» The tasks
1. Print the stretch of the passage on bodily resurrection from "Ancient Greek thought" through "bad and the spirit good.".
2. List each thing the passage on bodily resurrection states about Jesus.
3. Continue the passage on bodily resurrection from its last sentence.
━━━━━ Extract to read
As Christians we believe in the bodily resurrection. We understand that when we die we don't vaporize into some invisible mist; we have some kind of body. We have eternal life, but that life is not just as a spirit or a memory; it is as a resurrection form.

Remember, when we say the Apostle's Creed we say, "I believe in the resurrection of the body." For us it is not only a resurrection of our spirit or soul; all of us is raised to live with God.

My guess is if we asked one hundred Christians, "Do you believe that after death your soul goes heaven? Most would say, "YES." Yet that's not what we believe. It's not what "I believe in the resurrection of the body" is saying.

I

It's not that our bodies die and souls are waffled off to heaven. Jesus rose body and soul. Jesus appeared after his resurrection to many people who saw him in bodily form. The New Testament is clear that the resurrected Jesus is not a ghost.

Ancient Greek thought has influenced a lot of our contemporary thinking. The Greeks believed in a dualism between the body and the soul. They considered the body bad and the spirit good.

So when we die, as this thinking goes, the bad body disintegrates and the good soul lives on. But this concept divided the body in a way that it really can't be separated. Our body affects our spirit, and our spirits affect our bodies.

In Christianity we don't have this dualism. We don't believe the body is evil and the spirit good. God created us as whole people - body and soul. Our selves are not divided.

God created us good. Remember in the creation story, after God created on each day, God looked at what he had made and said, "It is good." On the last day, when God created humans, God said, "It is very good"
━━━━━━━━━━
━━━━━ Dataset extract
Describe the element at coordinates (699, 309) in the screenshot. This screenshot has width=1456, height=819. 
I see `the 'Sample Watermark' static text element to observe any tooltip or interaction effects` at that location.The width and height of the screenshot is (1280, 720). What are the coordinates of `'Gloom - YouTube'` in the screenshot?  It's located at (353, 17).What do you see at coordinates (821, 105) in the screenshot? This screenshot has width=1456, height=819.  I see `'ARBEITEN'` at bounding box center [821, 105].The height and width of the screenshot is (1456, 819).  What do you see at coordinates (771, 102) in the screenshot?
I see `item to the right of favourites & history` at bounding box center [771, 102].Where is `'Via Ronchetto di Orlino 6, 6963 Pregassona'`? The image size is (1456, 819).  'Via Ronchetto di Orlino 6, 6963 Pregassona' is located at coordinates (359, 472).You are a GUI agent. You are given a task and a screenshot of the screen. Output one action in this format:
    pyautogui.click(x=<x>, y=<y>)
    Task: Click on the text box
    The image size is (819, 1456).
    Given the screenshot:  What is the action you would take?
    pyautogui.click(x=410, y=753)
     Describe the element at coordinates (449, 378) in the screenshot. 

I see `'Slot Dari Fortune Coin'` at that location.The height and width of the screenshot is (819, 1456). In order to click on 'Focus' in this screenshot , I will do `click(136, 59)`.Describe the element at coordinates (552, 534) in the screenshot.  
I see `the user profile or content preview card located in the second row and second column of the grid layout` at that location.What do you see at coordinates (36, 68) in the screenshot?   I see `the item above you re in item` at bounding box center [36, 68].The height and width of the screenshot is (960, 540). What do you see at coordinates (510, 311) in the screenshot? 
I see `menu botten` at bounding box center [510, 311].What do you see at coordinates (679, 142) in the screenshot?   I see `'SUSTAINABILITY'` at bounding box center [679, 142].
━━━━━━━━━━
» Task responses
1.
Ancient Greek thought has influenced a lot of our contemporary thinking. The Greeks believed in a dualism between the body and the soul. They considered the body bad and the spirit good.

2.
- Jesus rose body and soul.
- After his resurrection, Jesus appeared to many people.
- Those people saw him in bodily form.
- The New Testament is clear that the resurrected Jesus is not a ghost.

3.
When Jesus rose from the dead, he was not a ghost, not part of what he was before - it says so right here in the reading from Luke. Jesus had a form. It was not just his soul going to talk to the disciples.

II

Jesus had a bodily form. He appeared to disciples as a person, even though not recognized. He invites disciples to see the wounds on his hands and feet. He shows them he has form. The risen Christ is not a ghost or mirage. M. L. Engle tells the story about her young daughter who cried out in the night. She went to comfort her. On her first try she offered an idea that she was safe, "Don't be afraid, God will be with you." Her daughter, Madeleine, responded, "I know mommy, but I want somebody with skin on."

Luke makes clear that at his resurrection Jesus has skin on. After showing his disciples his hands and his feet, Jesus says, "Do you have anything else to eat here?" He has a fish dinner with them. Ghosts don't usually eat dinner. In Luke, Jesus doesn't just disappear; he comes back in body form.

III

But Jesus didn't have his earthly body. He didn't come back after the resurrection in the same form as before. When he comes to the disciples, they don't recognize him. They see a person, but they don't know it's him. Something about his appearance is different. Later, when Jesus meets with doubting Thomas, Jesus appears in a locked room. Suddenly Jesus is standing there among the disciples. Apparently his body doesn't have the form or limitations of an earthly body.

Conclusion

Jesus' resurrection is a promise for us too. Jesus offers us hope that the world and our lives have meaning. Jesus' resurrection also shows us that God wants us with him in some bodily form.

Carlos Carretto (whom I never heard of either) has written, "Jesus' resurrection makes it impossible for (our human) story to end in chaos - it has to move inexorably towards light, towards life, towards love." And, we might add, we move there is some kind of bodily form.

Jesus was raised in some recognizable form in some kind of body. Jesus resurrection tells about our own resurrections. We will be somehow identifiable, we will have form not entirely like our earthly form, but not completely different either.

God loves all of us - body and soul. Our selves are made up of our bodies, minds, and spirits. We can't be divided up without changing who we are.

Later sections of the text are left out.